# Текст упражнения:
Когда началась война, мне было 10 лет. Хотя с первых же дней оккупации Киева мы с мамой ощутили на себе, что фашисты настроены против евреев, 29 сентября пошлитаки к Бабьему Яру. Но вовремя одумались и не оказались у той черты, после которой возврата не было.
Далее — арест, побег, скитания по селам, где узнали, что в Звенигородке есть гетто. В этом городе родились моя мама и я, там жила бабушка.
В конце ноября 1941 года мы поселились в гетто. Бабушку расстреляли еще до нашего прихода. Гетто существовало до середины июля 1942 года. Однажды ночью полицаи и немцы с собаками ворвались в дома, выгнали жителей на улицу и построили в колонну. Многие, особенно старики, были в одном белье, их избивали до крови. Когда мама услышала шум и лай собак на улице, она все поняла. Мы быстро оделись. Как только начали колотить в нашу дверь, мы вышли и стали в колонну. Эту колонну, в которой было около двух тысяч человек, загнали во двор тюрьмы.

# Исходные данные:
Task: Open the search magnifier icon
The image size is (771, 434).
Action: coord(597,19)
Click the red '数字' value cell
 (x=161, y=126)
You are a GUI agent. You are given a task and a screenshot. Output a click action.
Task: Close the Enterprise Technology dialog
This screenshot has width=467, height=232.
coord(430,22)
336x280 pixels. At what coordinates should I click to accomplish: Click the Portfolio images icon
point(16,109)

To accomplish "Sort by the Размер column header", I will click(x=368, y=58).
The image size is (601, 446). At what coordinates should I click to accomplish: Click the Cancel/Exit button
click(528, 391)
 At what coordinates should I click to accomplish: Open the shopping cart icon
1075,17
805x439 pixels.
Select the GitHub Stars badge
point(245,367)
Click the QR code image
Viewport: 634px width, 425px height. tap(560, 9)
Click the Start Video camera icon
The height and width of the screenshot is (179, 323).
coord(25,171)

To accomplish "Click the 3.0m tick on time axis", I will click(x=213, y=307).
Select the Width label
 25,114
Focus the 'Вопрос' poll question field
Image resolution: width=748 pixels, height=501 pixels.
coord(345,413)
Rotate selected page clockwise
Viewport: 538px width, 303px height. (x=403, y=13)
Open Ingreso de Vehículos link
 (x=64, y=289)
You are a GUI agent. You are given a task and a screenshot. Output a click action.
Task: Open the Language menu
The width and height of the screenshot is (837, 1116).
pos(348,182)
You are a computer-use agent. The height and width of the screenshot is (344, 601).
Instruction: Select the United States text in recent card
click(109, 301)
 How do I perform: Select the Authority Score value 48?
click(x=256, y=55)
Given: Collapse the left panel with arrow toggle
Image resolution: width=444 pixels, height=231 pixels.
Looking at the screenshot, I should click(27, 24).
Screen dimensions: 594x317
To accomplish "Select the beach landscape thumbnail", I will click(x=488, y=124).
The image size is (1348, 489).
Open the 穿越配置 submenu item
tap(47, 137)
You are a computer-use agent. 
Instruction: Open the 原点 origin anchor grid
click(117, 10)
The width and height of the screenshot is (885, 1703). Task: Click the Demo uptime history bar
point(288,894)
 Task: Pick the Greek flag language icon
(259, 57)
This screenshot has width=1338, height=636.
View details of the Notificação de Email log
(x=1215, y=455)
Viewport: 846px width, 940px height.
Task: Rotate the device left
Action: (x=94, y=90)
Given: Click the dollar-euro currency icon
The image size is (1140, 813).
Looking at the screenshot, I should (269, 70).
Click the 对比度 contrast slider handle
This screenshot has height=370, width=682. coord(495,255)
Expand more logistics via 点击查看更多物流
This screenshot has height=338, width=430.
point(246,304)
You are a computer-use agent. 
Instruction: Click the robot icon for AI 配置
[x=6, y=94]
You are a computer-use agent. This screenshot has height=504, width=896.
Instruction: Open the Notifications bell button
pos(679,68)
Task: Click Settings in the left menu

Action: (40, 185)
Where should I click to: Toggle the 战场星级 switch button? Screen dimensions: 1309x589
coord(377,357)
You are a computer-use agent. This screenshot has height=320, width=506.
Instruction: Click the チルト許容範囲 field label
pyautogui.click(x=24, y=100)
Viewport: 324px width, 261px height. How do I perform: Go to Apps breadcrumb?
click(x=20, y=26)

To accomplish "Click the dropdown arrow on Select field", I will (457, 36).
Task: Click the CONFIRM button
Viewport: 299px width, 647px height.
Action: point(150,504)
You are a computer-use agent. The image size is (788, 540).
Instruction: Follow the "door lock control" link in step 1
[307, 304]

# Задания:
#1 Изложите воспоминания о гетто в Звенигородке в двух предложениях.
#2 Продолжите воспоминания о гетто в Звенигородке начиная с места после последнего предложения.

# Ответы к заданиям:
#1 После ареста, побега и скитаний по селам мама с ребенком в конце ноября 1941 года поселились в гетто в Звенигородке, где бабушку расстреляли еще до их прихода. Однажды ночью полицаи и немцы с собаками выгнали жителей из домов, построили в колонну примерно из двух тысяч человек и загнали во двор тюрьмы.

#2
Утром приехало немецкое начальство. Нас опять заставили построиться по 2 — 3 человека в ряд. Прошел слух, что будут отбирать трудоспособных в лагерь на работу. И тут началось что-то странное. Немецкие офицеры наблюдали, как нас сортировали. Молодых женщин, девушек, юношей отгоняли в одну сторону, остальных — в другую. У матерей вырывали детей. Кричали .матери, плакали дети. Когда подошла наша очередь, полицай стал тащить меня в одну сторону, маму в другую. Но мама очень крепко держала меня за руку, она подошла вместе со мной прямо к немцам и стала по-немецки просить разрешение взять меня с собой в лагерь. Немцы молчали. Мама посмотрела офицеру в глаза и спросила: «У вас есть мать?» И тогда он сказал: «Возьмите».
Мы стали в колонну, больше детей такого возраста не было. Когда колонну (человек 150 — 200) укомплектовали, нас в сопровождении полицаев погнали в лагерь, который находился в селе Неморож. Женщины, матери и подростки, у которых дети и родители остались в тюрьме, всю дорогу рыдали. Потом мы узнали, что всех, кого оставили в тюрьме, за исключением небольшой группы специалистов, тогда же расстреляли. Наша колонна вошла в село, навстречу ехали подводы с сельской молодежью, которую угоняли на работу в Германию. Украинские матери стояли на обочине дороги и плакали. И тогда я впервые услышала такие слова: «Вами розчинили, а нами замісять».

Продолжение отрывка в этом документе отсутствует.